Render the lines of all the records below as a Markdown table with two columns, "No." and "Line": number each row and put one line in each, skipping blank lines. Leave the pictures out.

§ AVAILABLE RECORDS:
+---+

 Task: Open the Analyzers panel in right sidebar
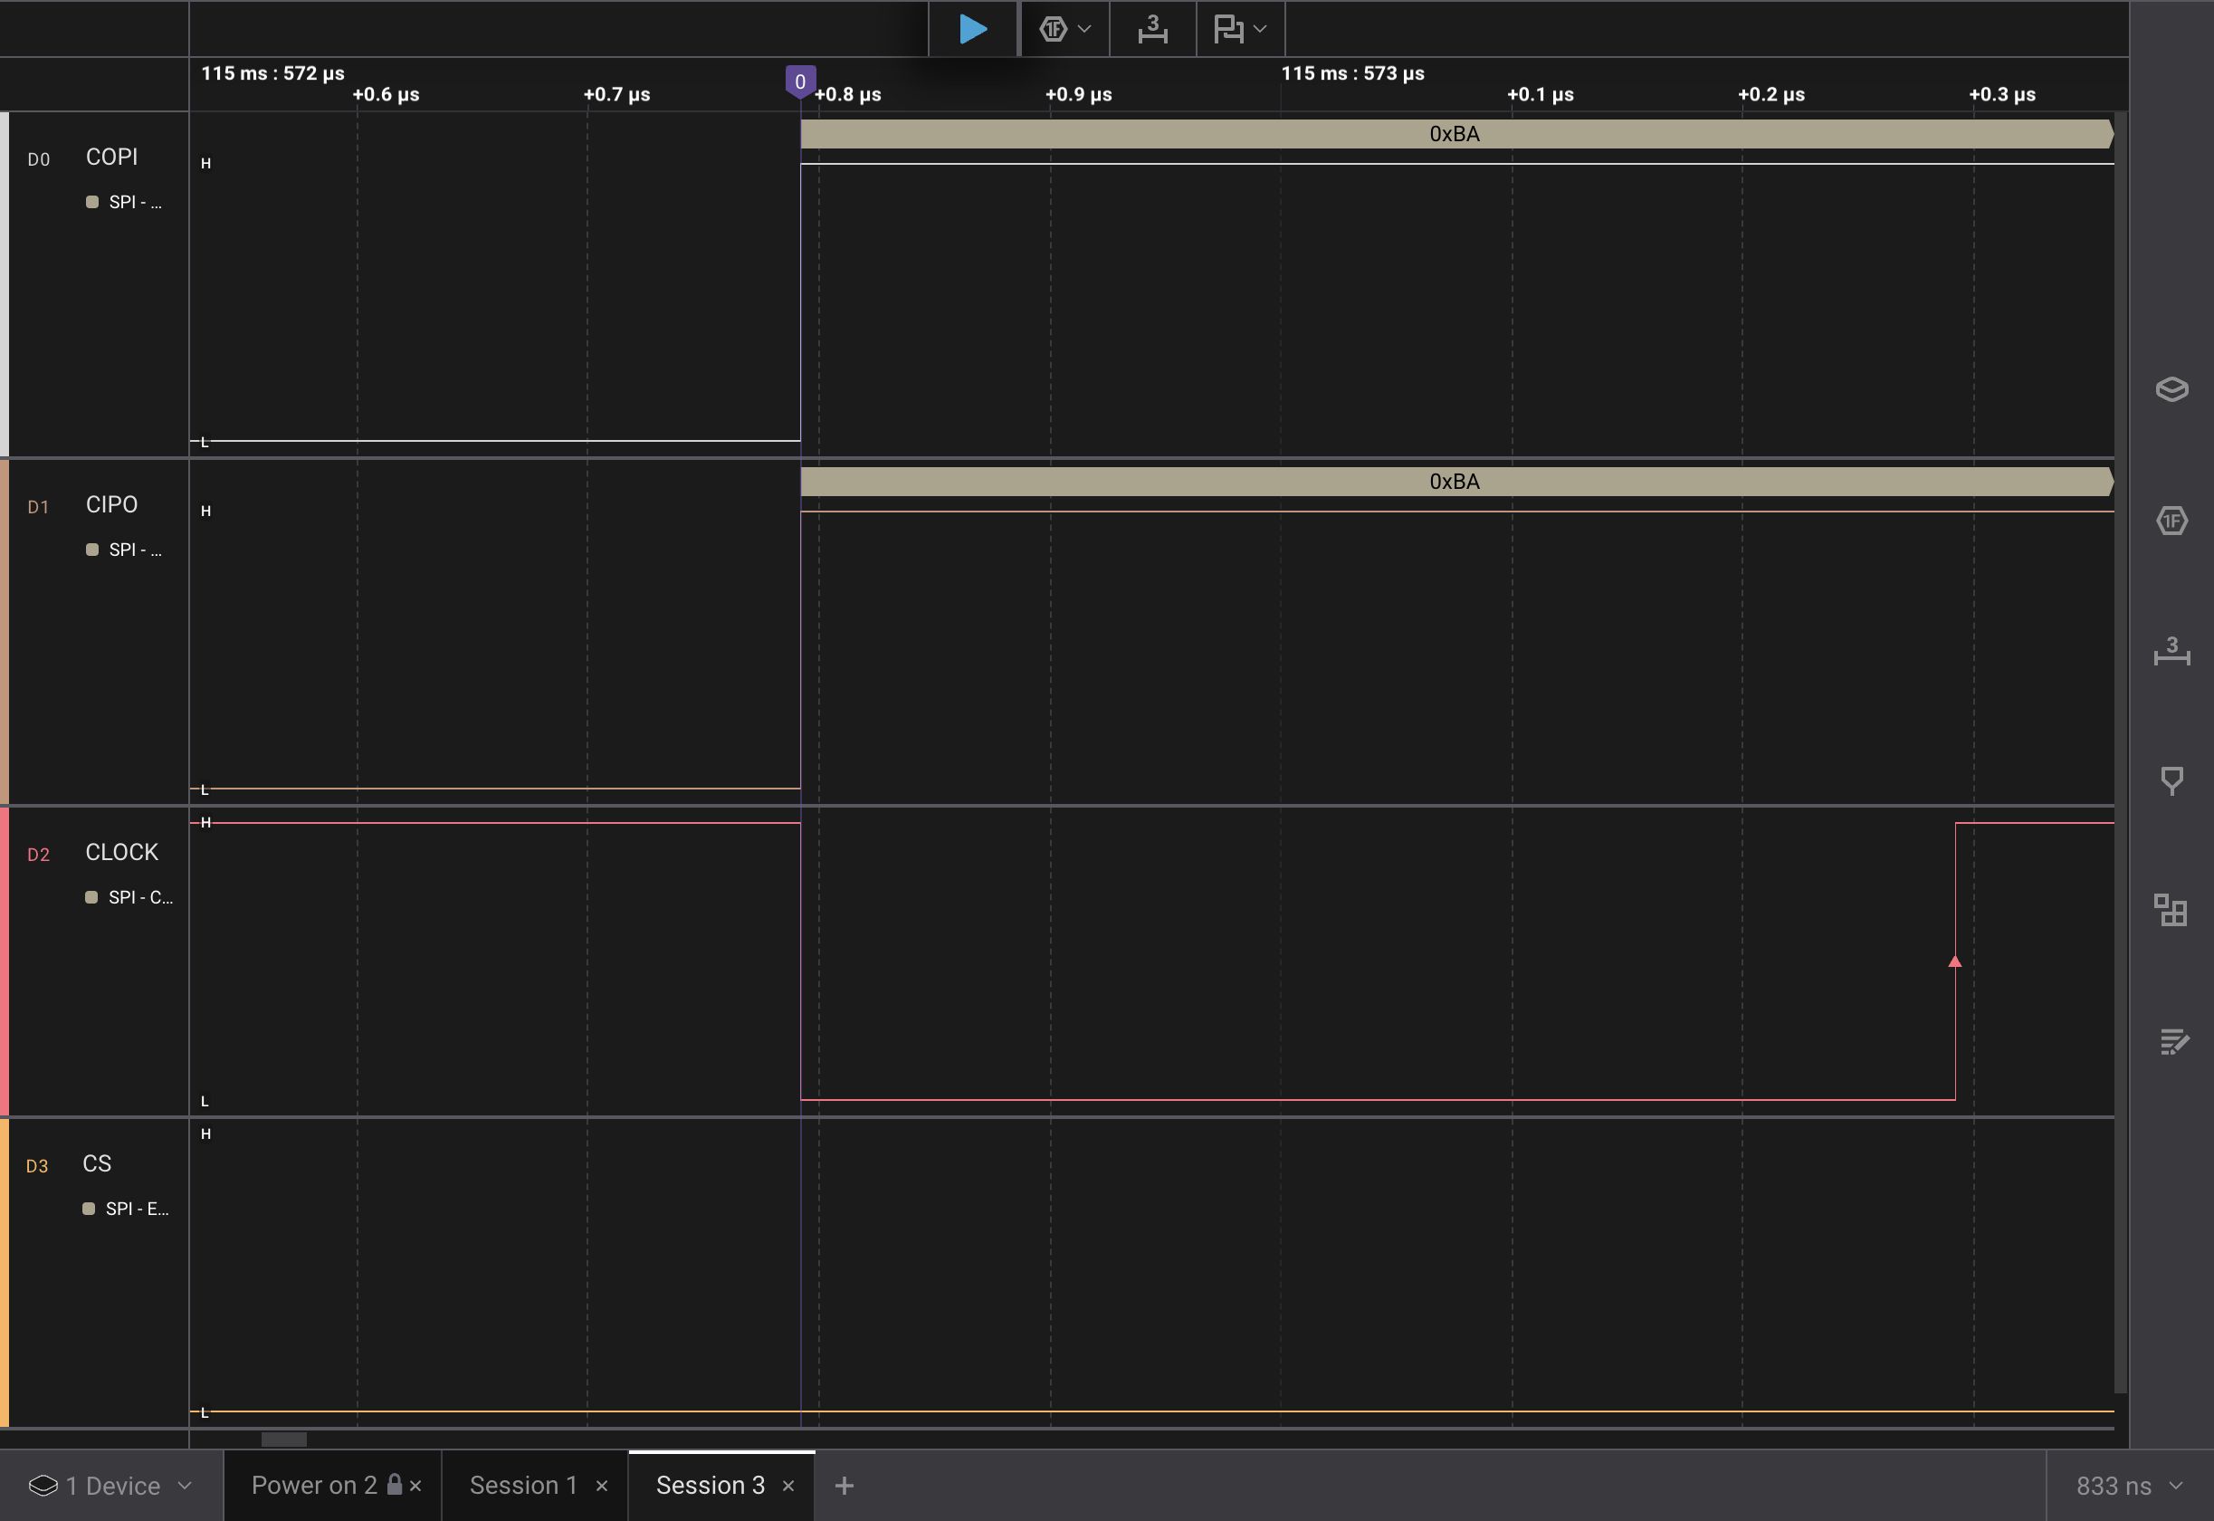point(2171,520)
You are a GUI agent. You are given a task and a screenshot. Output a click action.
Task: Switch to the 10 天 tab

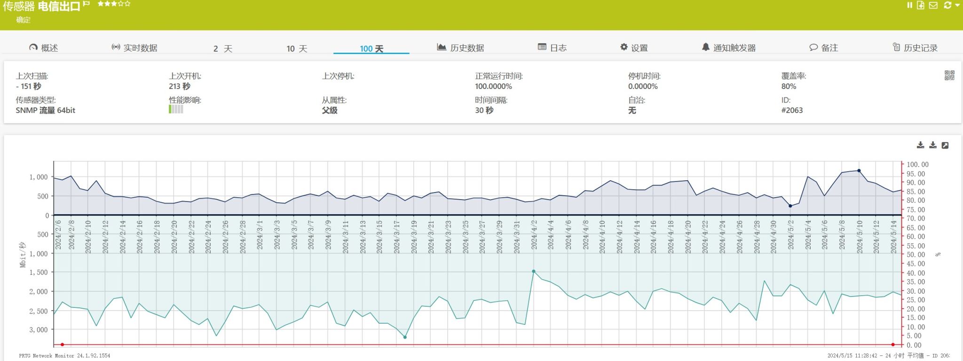tap(297, 48)
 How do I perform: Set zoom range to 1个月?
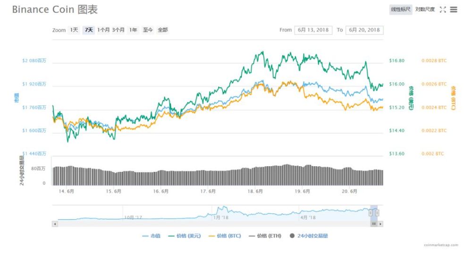(x=103, y=30)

+---+

§ RESULT OF THIS EXERCISE:
| No. | Line |
|---|---|
| 1 |  Task: Open the Analyzers panel in right sidebar |
| 2 | point(2171,520) |
| 3 | You are a GUI agent. You are given a task and a screenshot. Output a click action. |
| 4 | Task: Switch to the 10 天 tab |
| 5 | tap(297, 48) |
| 6 |  How do I perform: Set zoom range to 1个月? |
| 7 | (x=103, y=30) |